ASSIGNMENT: The lines to copy are those holding the string "will" in the entries below.

DATASET RECORDS:

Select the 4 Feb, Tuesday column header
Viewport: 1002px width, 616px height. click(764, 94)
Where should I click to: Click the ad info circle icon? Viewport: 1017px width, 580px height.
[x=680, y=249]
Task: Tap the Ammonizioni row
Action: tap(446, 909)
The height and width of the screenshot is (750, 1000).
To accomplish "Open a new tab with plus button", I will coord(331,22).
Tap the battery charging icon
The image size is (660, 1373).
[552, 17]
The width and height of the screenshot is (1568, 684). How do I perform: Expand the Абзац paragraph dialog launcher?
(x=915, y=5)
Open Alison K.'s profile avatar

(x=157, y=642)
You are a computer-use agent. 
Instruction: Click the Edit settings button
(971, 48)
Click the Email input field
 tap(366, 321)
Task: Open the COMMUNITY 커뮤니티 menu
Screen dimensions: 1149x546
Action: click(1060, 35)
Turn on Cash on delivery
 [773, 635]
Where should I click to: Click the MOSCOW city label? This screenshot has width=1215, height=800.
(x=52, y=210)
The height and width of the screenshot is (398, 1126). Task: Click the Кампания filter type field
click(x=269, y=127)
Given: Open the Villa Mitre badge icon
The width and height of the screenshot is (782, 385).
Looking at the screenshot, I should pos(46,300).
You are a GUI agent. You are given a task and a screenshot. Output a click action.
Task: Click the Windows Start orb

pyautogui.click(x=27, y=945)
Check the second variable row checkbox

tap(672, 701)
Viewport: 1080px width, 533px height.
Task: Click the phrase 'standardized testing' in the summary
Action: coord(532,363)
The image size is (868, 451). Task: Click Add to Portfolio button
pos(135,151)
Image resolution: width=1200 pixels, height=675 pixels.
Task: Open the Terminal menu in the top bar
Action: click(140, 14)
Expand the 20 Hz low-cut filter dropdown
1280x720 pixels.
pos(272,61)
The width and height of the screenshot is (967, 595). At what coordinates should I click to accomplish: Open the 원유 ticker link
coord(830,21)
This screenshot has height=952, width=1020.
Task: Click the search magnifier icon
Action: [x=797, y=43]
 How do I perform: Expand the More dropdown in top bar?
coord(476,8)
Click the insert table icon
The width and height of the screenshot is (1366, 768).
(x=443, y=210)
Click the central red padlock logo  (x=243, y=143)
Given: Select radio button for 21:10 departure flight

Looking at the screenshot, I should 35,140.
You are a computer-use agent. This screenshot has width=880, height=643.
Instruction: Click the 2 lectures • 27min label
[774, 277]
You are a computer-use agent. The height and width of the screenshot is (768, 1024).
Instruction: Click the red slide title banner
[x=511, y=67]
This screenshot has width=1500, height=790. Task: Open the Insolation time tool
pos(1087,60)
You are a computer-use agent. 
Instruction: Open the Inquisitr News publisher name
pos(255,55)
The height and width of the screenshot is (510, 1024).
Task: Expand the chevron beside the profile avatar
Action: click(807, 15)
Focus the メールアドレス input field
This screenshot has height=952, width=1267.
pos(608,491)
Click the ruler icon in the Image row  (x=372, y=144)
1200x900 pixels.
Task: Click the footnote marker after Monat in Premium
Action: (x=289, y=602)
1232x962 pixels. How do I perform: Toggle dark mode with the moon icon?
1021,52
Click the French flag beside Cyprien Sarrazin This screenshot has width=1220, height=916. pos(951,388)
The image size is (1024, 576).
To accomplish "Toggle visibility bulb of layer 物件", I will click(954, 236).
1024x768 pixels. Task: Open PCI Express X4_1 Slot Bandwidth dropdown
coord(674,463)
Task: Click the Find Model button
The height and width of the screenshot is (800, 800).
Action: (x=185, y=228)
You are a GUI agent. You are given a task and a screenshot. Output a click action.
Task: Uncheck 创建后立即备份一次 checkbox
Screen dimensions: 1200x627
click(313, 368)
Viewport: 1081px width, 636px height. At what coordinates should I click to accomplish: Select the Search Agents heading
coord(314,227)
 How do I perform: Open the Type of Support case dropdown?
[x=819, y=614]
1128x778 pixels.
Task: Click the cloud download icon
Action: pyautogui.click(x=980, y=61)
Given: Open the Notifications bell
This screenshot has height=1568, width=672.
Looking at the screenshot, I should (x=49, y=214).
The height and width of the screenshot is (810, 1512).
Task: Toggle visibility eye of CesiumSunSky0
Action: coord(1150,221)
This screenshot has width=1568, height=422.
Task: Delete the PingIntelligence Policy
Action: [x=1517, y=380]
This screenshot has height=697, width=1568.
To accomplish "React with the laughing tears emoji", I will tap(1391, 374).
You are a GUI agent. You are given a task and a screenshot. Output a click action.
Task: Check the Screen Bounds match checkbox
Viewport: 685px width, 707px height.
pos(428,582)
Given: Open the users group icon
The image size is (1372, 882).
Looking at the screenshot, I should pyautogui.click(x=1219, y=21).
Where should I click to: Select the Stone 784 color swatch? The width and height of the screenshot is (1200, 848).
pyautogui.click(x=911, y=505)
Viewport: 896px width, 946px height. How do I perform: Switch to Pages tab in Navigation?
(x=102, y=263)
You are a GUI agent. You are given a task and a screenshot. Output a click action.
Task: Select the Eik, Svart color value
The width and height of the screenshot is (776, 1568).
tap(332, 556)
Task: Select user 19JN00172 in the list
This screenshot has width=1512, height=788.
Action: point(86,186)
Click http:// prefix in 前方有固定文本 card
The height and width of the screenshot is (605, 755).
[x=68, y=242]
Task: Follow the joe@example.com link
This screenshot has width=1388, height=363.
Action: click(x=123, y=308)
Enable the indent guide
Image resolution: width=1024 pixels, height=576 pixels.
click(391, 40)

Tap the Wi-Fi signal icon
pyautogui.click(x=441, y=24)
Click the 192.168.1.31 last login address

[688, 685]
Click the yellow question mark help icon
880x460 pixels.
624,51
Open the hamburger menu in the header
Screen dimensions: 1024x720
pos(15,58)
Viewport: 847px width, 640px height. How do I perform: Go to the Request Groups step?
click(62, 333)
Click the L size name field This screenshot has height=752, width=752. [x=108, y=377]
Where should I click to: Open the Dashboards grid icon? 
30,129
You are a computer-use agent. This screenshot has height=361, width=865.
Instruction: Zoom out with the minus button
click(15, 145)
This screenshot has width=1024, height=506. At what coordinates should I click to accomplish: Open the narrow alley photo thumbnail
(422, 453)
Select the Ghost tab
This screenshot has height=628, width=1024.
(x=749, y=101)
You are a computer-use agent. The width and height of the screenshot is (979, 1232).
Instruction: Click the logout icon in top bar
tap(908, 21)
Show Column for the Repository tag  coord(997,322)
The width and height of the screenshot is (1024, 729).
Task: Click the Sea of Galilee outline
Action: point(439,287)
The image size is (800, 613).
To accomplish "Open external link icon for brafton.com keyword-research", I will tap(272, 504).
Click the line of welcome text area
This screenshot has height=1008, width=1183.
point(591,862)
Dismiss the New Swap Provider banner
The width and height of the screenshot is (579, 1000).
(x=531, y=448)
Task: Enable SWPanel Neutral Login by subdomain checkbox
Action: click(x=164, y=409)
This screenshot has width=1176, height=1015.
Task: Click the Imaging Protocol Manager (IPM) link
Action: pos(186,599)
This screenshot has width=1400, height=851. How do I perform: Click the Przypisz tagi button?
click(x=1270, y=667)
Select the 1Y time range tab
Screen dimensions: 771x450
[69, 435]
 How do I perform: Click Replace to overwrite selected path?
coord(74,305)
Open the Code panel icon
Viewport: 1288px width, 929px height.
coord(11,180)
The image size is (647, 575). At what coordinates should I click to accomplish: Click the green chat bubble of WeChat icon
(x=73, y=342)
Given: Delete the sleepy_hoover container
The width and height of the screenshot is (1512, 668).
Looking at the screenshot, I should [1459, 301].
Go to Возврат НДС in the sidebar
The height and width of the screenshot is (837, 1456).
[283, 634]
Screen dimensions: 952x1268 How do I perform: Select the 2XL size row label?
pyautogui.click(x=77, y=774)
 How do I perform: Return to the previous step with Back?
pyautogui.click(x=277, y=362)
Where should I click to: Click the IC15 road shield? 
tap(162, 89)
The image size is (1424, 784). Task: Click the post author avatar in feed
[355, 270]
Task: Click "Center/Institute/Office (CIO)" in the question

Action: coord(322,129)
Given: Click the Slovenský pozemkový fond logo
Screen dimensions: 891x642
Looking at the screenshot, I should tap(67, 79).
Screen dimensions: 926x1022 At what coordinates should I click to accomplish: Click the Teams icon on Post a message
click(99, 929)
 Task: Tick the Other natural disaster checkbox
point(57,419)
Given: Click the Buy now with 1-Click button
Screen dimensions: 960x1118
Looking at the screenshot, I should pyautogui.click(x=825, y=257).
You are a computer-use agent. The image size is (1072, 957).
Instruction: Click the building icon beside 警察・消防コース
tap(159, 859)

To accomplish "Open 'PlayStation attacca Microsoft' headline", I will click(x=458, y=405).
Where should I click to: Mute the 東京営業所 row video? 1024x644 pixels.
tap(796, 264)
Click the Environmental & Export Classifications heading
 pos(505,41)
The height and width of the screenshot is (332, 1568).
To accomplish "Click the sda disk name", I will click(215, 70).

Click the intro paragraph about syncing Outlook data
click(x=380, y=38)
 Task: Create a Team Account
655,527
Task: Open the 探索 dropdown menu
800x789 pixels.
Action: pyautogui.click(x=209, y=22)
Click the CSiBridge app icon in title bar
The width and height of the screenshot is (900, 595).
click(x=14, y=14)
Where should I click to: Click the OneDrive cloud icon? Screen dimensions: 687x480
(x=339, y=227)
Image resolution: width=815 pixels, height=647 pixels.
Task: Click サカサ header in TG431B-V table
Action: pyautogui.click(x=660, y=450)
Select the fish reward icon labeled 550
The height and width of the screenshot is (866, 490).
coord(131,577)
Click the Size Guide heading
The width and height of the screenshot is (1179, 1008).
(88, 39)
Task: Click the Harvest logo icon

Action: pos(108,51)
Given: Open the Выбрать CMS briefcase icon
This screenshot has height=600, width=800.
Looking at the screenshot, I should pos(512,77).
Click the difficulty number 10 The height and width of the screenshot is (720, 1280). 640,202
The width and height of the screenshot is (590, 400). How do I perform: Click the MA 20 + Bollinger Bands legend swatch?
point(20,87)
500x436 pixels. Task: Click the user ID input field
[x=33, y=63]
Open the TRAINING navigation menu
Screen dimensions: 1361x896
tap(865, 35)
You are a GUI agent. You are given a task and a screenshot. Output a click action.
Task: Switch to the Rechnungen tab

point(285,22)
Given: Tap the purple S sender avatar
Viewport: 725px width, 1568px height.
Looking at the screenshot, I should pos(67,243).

RESPONSE:
To accomplish "Open a new tab with plus button", I will coord(331,22).
To accomplish "Toggle visibility bulb of layer 物件", I will click(954, 236).
To accomplish "React with the laughing tears emoji", I will tap(1391, 374).
To accomplish "Open external link icon for brafton.com keyword-research", I will tap(272, 504).
To accomplish "Open 'PlayStation attacca Microsoft' headline", I will click(x=458, y=405).
To accomplish "Click the sda disk name", I will click(215, 70).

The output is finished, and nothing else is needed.